What was the spark for this work?

Long before I started Bronx Gothic, I was thinking a lot about the question of inner life, and how memory constructs who we are. How other people live in our bodies, speak to us, leave traces, make us stand or fall. When events have been buried and they re-emerge, what does this produce? At the time, I was pregnant with my daughter. I started thinking about what it was like for little black girls to grow up, how they are sexualized, ignored and isolated at a very early age.

It’s a real culture of aggression where they are seen as either sexually deviant or permissive or corrupt. The language is not questioned or criticized. I realised how intertwined violence and sexuality are. I became aware of the lack of space for little girls to explore their sexuality without being punished or relegated to a space of deviance and morality. I thought about the girls I had known and started writing letters inspired by those we’d exchanged, and the way we told each other our secrets.

 

Your artistic practice is interdisciplinary. Do you think mixing media is necessary in order to address certain questions, issues, or themes?

The contemporary world, contemporary theatre and dance make visible white and predominantly cisgender people whose body models impose a certain idea of neutrality, of purity. The bodies of colonialism, of white supremacy, serve as a kind of universal archetype and exclude bodies of colour and other appearances. But neutrality and purity do not exist. A body speaks for itself and dance is a unique opportunity to critique the neutrality of a body.

The text can be a very interesting dynamic counterpoint, as can the effects of sound and light. And when the voice is engaged, there is a wide range of expressive possibilities—through breathing, groans, cries, words. What is important to me is to show the body as a human body. To create, to share a collective humanity.

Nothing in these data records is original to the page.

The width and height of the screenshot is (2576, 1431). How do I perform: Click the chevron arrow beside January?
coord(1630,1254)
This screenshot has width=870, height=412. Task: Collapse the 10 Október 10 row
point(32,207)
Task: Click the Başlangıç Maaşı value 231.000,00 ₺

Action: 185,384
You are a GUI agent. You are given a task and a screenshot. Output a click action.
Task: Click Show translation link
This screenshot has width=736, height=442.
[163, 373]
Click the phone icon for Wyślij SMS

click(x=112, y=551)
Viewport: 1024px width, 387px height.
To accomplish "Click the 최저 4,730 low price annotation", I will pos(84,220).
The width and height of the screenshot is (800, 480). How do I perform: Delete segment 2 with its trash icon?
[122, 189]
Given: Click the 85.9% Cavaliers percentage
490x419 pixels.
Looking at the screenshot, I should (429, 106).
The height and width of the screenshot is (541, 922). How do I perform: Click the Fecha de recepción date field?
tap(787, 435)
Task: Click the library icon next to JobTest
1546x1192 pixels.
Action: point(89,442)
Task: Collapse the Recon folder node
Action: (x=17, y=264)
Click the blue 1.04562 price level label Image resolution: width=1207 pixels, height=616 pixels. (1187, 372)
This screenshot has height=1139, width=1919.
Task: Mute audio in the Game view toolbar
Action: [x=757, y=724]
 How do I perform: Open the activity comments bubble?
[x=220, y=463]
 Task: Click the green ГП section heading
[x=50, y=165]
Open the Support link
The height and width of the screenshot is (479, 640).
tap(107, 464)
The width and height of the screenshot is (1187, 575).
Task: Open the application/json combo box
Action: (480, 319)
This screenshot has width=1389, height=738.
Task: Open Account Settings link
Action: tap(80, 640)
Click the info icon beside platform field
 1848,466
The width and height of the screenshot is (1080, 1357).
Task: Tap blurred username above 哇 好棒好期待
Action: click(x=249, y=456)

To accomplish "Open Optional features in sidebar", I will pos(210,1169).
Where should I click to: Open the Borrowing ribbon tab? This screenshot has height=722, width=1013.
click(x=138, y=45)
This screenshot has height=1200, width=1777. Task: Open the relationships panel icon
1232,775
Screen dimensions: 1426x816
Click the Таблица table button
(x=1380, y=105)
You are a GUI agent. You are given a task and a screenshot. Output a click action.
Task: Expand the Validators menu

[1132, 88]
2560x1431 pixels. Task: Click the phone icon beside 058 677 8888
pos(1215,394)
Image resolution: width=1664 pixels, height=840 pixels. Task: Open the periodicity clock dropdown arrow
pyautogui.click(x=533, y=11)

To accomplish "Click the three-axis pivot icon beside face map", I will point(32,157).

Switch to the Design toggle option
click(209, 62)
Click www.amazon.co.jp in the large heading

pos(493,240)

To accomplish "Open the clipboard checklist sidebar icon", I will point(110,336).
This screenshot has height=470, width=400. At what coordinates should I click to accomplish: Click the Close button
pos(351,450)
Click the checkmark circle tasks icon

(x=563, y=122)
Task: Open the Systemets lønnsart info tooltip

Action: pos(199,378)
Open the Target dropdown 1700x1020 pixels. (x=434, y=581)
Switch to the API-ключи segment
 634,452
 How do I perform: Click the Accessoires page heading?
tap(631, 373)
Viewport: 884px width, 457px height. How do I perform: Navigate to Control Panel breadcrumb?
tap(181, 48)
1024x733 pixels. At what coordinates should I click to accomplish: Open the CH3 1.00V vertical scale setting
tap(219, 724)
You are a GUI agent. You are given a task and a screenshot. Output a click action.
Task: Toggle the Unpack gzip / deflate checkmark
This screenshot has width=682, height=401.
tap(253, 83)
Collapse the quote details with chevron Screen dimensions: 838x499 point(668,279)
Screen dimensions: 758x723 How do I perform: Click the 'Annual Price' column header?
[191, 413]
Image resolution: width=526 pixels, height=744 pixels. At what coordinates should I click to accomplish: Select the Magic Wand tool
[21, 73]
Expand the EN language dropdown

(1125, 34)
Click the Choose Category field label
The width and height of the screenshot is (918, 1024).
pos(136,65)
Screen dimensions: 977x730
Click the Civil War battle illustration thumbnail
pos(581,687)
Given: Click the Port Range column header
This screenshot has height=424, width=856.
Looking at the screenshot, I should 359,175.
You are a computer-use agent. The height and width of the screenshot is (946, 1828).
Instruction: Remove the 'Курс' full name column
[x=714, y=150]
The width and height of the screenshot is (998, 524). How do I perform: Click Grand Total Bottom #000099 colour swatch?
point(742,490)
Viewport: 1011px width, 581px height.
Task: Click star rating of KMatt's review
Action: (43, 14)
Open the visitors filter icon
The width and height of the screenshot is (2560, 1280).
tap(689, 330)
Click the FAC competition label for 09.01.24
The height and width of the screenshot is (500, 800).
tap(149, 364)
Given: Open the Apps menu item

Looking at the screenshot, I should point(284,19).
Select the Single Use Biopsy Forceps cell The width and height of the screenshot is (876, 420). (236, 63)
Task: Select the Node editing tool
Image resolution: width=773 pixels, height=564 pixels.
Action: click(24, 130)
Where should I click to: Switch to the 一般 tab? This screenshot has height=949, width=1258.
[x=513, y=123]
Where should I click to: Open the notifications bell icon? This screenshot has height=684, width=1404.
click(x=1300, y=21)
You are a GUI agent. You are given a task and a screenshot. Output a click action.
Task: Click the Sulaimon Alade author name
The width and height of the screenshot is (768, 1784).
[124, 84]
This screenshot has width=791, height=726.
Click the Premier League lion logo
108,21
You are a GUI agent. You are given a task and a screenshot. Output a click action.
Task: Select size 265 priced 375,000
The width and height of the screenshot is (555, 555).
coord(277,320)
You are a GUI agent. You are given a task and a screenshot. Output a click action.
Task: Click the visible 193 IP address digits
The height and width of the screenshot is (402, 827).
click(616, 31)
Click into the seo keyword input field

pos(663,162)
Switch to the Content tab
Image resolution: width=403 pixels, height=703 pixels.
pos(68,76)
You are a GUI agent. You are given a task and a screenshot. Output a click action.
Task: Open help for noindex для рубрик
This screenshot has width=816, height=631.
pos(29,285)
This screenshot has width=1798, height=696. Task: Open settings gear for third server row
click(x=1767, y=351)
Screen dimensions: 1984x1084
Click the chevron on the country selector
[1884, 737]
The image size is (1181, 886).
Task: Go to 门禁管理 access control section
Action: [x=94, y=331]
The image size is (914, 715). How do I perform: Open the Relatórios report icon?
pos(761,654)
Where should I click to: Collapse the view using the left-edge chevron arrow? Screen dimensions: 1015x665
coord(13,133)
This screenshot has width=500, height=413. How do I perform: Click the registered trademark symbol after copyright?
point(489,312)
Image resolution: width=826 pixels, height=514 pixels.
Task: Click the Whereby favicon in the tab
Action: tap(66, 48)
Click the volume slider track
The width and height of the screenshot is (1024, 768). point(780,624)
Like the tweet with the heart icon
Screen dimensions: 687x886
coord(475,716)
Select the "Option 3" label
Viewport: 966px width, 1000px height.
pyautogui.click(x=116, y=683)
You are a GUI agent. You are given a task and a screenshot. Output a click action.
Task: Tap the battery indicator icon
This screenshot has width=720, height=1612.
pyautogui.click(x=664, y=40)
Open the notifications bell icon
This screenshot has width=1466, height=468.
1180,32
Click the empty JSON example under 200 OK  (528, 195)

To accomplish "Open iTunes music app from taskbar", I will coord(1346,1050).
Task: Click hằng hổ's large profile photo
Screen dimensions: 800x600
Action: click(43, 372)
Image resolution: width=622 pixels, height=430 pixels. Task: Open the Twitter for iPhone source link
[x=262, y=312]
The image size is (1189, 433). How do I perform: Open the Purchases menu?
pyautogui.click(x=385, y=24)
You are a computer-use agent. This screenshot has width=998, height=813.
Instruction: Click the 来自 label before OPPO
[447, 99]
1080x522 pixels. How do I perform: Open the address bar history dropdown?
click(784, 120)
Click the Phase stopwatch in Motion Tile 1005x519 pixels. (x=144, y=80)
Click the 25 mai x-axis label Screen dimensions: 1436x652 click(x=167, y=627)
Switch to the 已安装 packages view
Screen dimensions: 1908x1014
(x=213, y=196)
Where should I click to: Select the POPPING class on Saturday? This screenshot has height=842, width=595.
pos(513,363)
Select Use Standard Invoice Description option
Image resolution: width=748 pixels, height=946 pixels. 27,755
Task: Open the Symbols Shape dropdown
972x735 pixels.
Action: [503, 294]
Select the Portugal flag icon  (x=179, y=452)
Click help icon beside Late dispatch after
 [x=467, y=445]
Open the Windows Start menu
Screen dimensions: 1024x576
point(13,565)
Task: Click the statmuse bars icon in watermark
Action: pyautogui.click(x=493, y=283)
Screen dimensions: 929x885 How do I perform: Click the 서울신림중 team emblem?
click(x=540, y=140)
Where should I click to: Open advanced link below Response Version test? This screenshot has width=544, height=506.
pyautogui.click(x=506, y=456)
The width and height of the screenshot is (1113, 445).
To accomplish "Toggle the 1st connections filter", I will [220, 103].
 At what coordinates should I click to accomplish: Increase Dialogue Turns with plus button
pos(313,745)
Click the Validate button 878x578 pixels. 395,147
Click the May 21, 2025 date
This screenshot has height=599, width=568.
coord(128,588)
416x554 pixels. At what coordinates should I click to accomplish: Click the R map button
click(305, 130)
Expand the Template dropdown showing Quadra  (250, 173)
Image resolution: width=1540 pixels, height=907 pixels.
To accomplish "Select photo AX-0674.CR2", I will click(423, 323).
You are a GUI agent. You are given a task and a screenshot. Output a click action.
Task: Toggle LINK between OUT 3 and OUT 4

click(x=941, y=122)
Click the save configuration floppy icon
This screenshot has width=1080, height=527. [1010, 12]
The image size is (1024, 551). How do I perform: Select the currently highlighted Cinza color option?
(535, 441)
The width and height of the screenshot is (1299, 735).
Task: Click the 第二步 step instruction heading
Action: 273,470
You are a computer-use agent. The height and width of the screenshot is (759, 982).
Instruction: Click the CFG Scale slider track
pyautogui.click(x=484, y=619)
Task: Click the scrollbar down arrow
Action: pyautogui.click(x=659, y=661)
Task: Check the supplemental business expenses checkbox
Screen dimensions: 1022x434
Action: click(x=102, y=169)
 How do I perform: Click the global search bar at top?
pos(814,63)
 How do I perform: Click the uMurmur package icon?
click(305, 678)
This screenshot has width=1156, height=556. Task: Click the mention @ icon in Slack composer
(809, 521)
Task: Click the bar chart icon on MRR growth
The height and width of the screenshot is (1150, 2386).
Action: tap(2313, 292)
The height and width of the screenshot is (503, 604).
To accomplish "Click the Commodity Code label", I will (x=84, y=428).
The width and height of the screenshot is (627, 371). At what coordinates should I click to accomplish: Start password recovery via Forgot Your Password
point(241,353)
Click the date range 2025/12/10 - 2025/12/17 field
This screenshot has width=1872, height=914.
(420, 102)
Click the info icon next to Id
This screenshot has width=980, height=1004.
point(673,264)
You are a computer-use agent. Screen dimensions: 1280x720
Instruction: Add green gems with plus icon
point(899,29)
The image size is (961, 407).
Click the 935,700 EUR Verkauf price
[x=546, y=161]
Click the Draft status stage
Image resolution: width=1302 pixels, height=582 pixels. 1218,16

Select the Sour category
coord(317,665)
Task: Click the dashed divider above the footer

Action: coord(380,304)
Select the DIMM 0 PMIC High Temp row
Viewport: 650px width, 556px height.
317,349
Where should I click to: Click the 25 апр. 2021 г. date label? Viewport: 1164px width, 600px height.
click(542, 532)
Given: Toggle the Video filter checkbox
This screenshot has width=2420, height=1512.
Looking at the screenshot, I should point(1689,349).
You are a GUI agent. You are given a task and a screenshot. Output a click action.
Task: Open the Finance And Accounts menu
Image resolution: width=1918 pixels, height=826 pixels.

I’m interested in telling stories and talking about the social and political conditions in which we live. The text allows me to do this. I want these two languages, movement and text, to be always colliding, to be rubbing against each other.

 

What space are you inviting us into exactly?

It’s a psychic space, a space of recovery and diffusion of memory. It’s not an overdetermined or categorized space. And I am not a reliable narrator! I invite you into my room which is not my room, into a playground, into the sky, into the space of my dreams. In this landscape, I invite you to open up your own psychic space.

I reflect upon our life strategies in our own body after having suffered violence. I invite you into a limitless space in which every time you think you’ve found a support, it disappears, so that you have to cling to something else. In Bronx Gothic, you go through a complex psychic phase in which a person tries to maintain a protected body while the injured body continues to exist. You are in her space, the space of the character who is trying to reinvent herself with all her memories.

 

Why and how did you pass this solo on to Wanjiru Kamuyu?

Before the pandemic, the Kunstenfestivaldesarts in Brussels wanted to present the piece, but for me it was over—I could no longer perform Bronx Gothic. So I thought of the choreographer and dancer Wanjiru Kamuyu. Then the pandemic arrived, and everything was done via Zoom. It was my partner and collaborator Peter Born who worked with her.

Since Bronx Gothic was written and performed by myself, I wanted Wanjiru to find her own characters within herself, to approach the piece in her own way. I didn’t want to interfere and I never got caught up in the myth of superiority or control over one’s own work. That’s the white supremacist disease. To this day, I still haven’t seen Wanjiru on stage. It remains a mystery—it’s a very interesting feeling and very exciting!